Humidity Control for Display Cases: How to Reduce Fogging and Lower Energy Load

Why Humidity Is the Hidden Cost Driver in Refrigeration

In commercial refrigeration, most buyers focus on compressor efficiency, refrigerant type (e.g., R290), or cabinet design. However, humidity control is often the most overlooked factor directly affecting energy consumption and product visibility.

High indoor relative humidity (RH) increases:

  • Latent heat load on evaporators
  • Frost formation on coils
  • Glass door condensation
  • Compressor runtime and energy cost

In short:

Higher humidity = higher refrigeration load = higher energy bills

For supermarkets, convenience stores, and chain retailers, poor humidity control can increase refrigeration energy consumption by 10–30%.

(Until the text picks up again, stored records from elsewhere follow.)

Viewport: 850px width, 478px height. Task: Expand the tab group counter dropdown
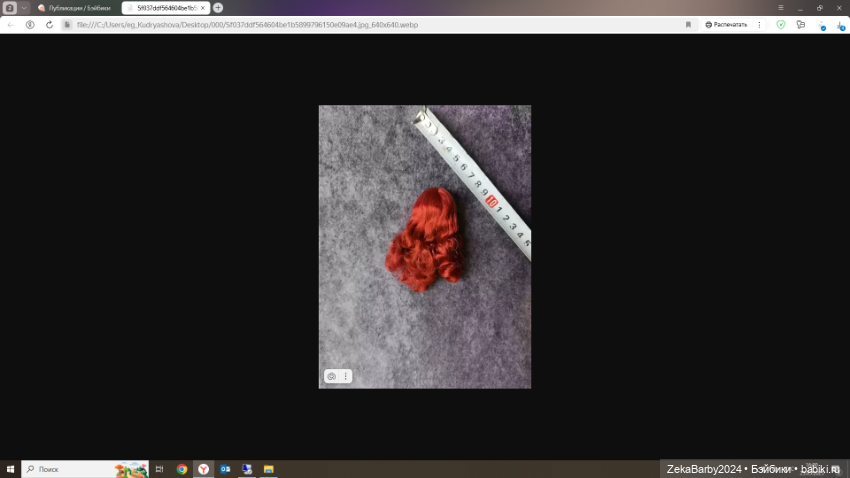coord(24,7)
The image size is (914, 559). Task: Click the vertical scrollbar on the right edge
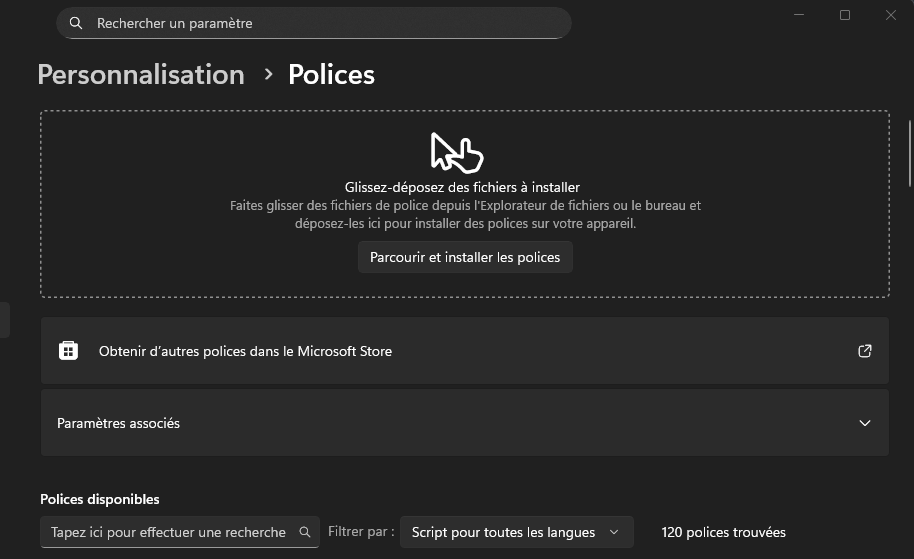[909, 150]
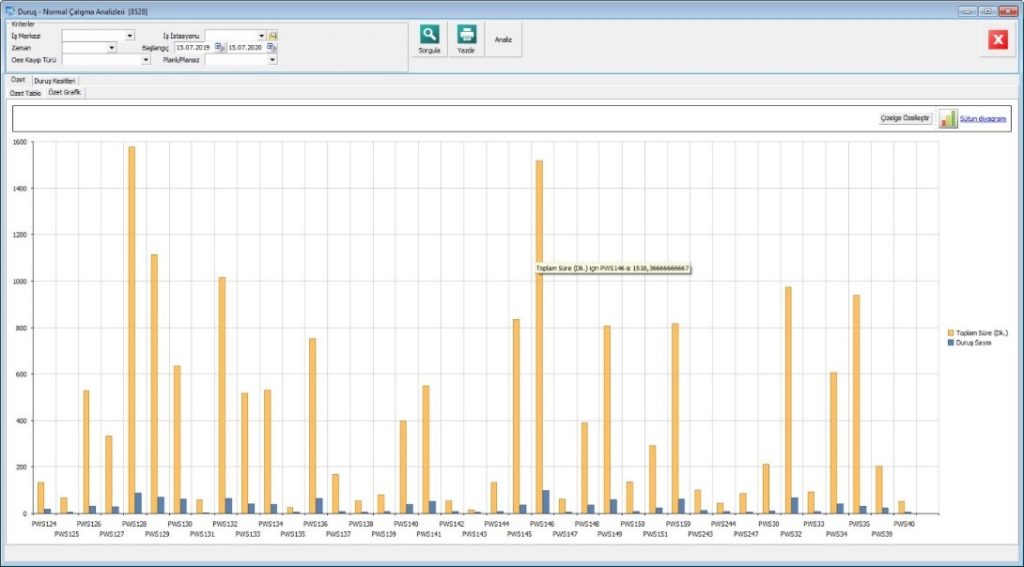This screenshot has width=1024, height=567.
Task: Click the Çizelge Özelleştir button
Action: tap(905, 118)
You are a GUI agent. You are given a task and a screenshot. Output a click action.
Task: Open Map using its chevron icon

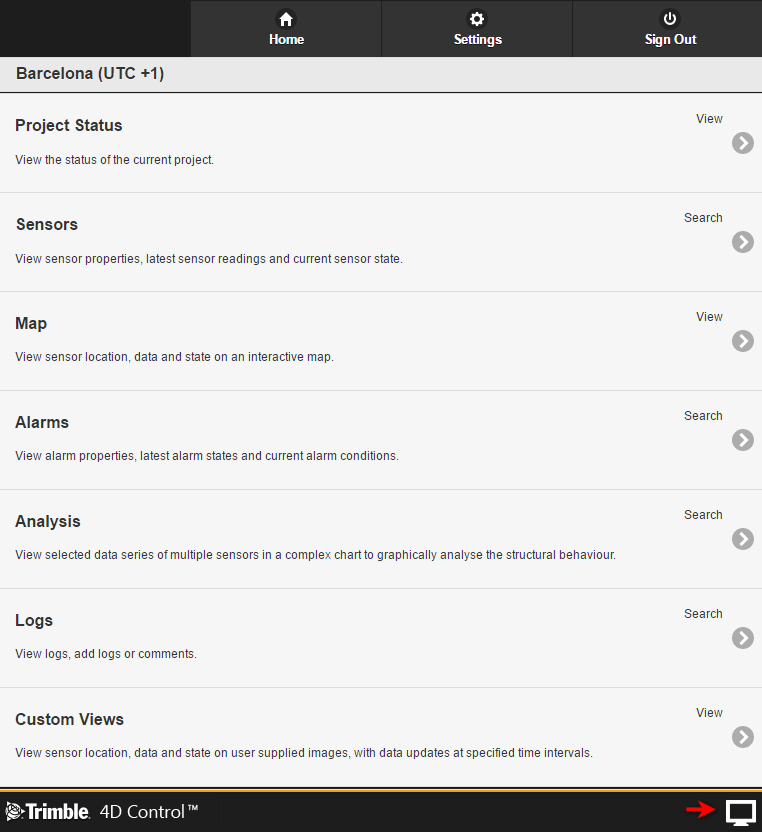pyautogui.click(x=743, y=341)
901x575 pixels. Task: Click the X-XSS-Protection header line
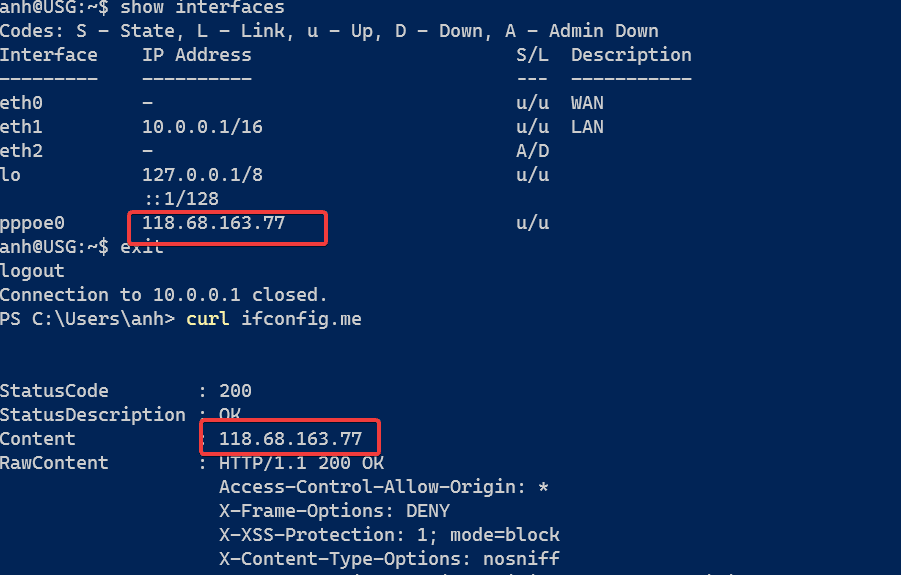[x=389, y=535]
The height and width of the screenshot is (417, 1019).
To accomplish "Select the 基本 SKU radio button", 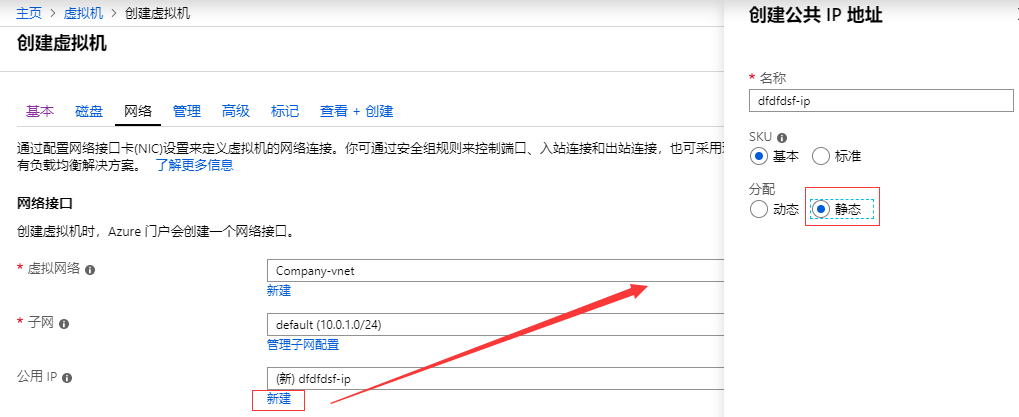I will (759, 156).
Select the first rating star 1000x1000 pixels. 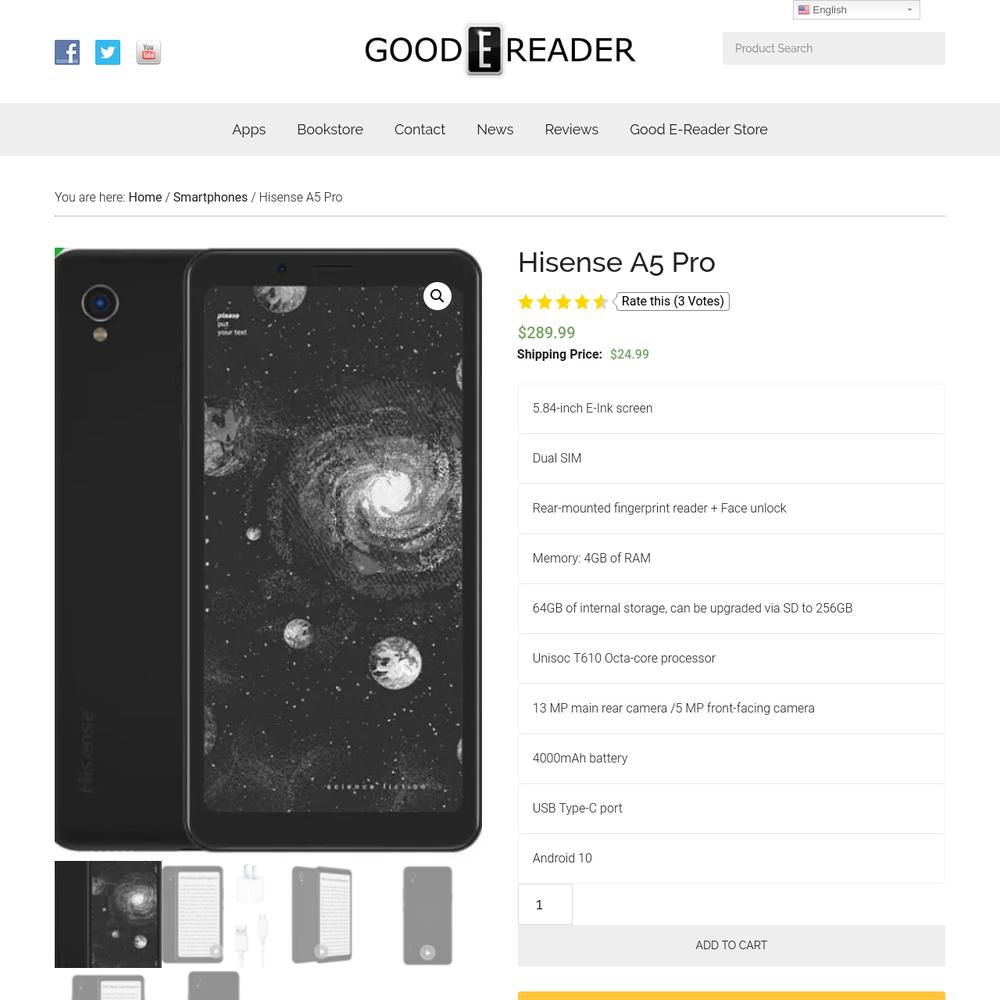[526, 302]
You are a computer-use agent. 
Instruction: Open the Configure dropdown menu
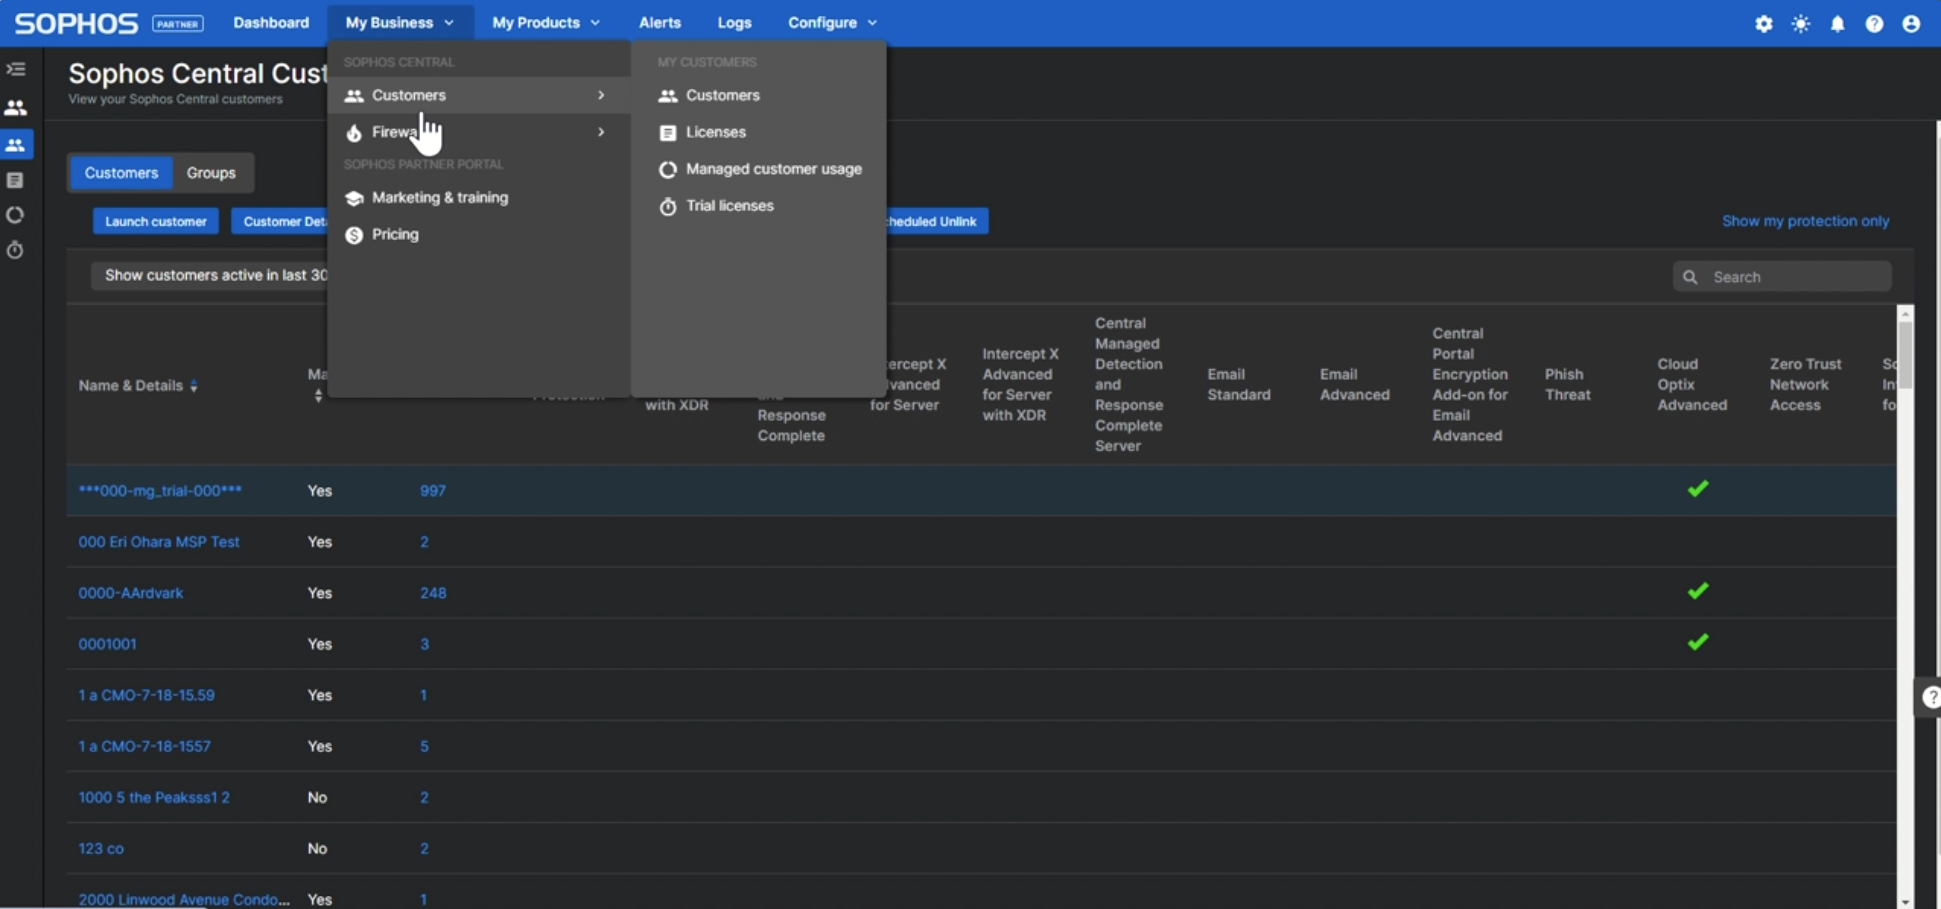pyautogui.click(x=831, y=22)
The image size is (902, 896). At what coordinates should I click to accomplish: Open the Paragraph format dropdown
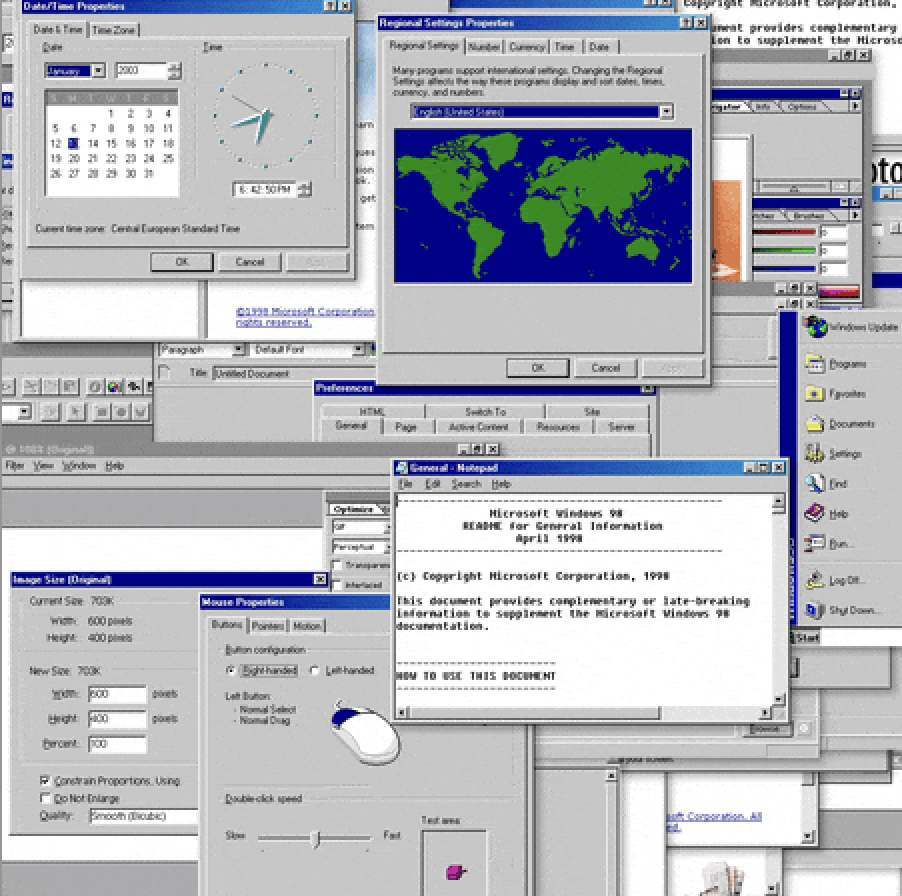click(x=238, y=350)
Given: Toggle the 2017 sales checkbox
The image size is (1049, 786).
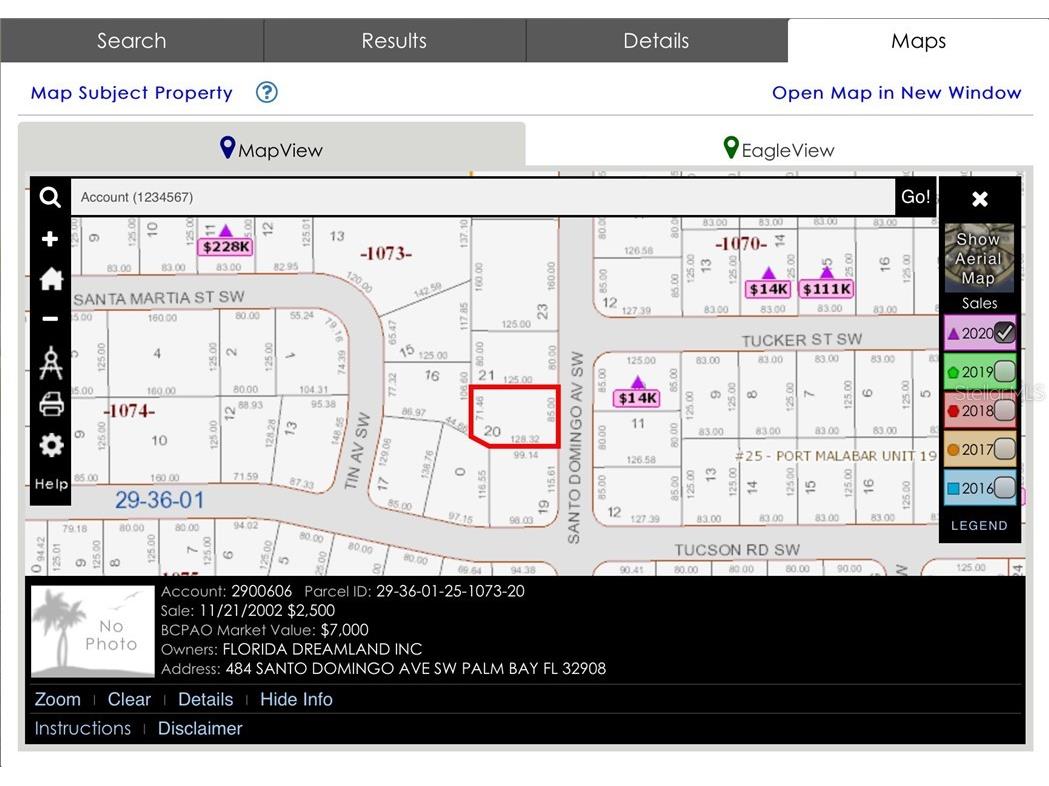Looking at the screenshot, I should (x=1004, y=449).
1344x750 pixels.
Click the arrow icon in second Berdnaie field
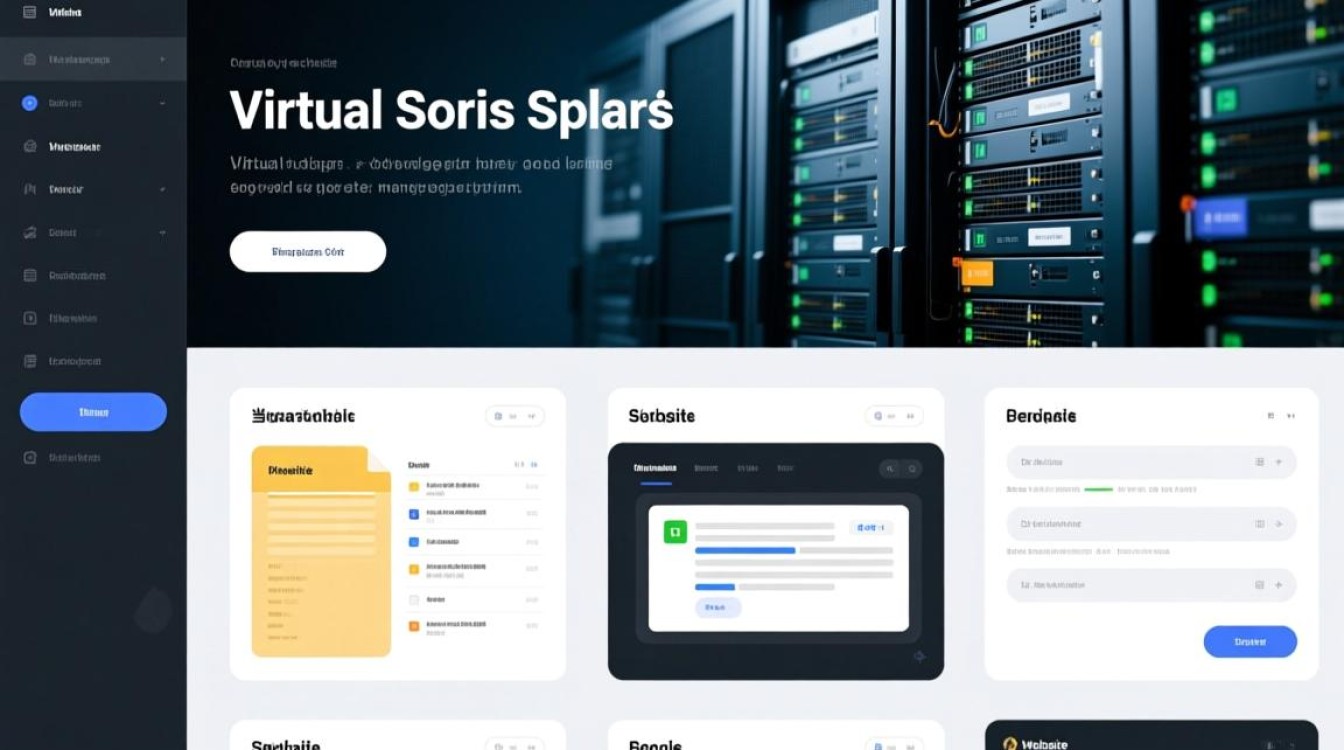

How Humidity Impacts Display Case Performance

1. Condensation on Glass Doors

When warm, humid air contacts a cold glass surface:

  • Water vapor condenses → foggy doors
  • Reduces product visibility → lower sales conversion
  • Leads to customer complaints

Typical scenarios:

  • Beverage coolers in humid climates
  • Glass door freezers near store entrances

2. Increased Refrigeration Load

Humidity introduces latent heat, which is more energy-intensive to remove than sensible heat.

Effects include:

  • Longer compressor cycles
  • Higher electricity consumption
  • Reduced system efficiency (COP drop)

3. Frost & Ice Build-Up

High humidity accelerates:

  • Ice formation on evaporator coils
  • Blocked airflow
  • More frequent defrost cycles

Result:

  • Temperature instability
  • Product quality risks

The Core Logic: Humidity → Load → Energy Cost

Here’s the engineering relationship simplified:

  • High RH → More moisture in air
  • Moisture enters cabinet → Condenses/freezes
  • System removes latent heat → Increased load
  • Compressor runs longer → Higher kWh usage

This is why humidity control is not just comfort—it’s an energy strategy.


Optimal Store Humidity for Display Cases

For most commercial refrigeration environments:

  • Recommended store RH: 45% – 55%
  • Critical threshold: >60% RH → condensation risk increases sharply

Different applications:

ApplicationRecommended RH
Supermarkets45–55%
Convenience stores40–50%
Cold chain retail (frozen focus)≤45%

Anti-Condensation Strategies (Layered Approach)

1. HVAC Integration (Most Critical)

Humidity control must start with the HVAC system—not the cabinet.

Key actions:

  • Install dedicated dehumidification control
  • Use DOAS (Dedicated Outdoor Air System) for fresh air
  • Maintain stable indoor RH before it reaches display cases

Best practice:

Treat humidity at the building level, not just the equipment level.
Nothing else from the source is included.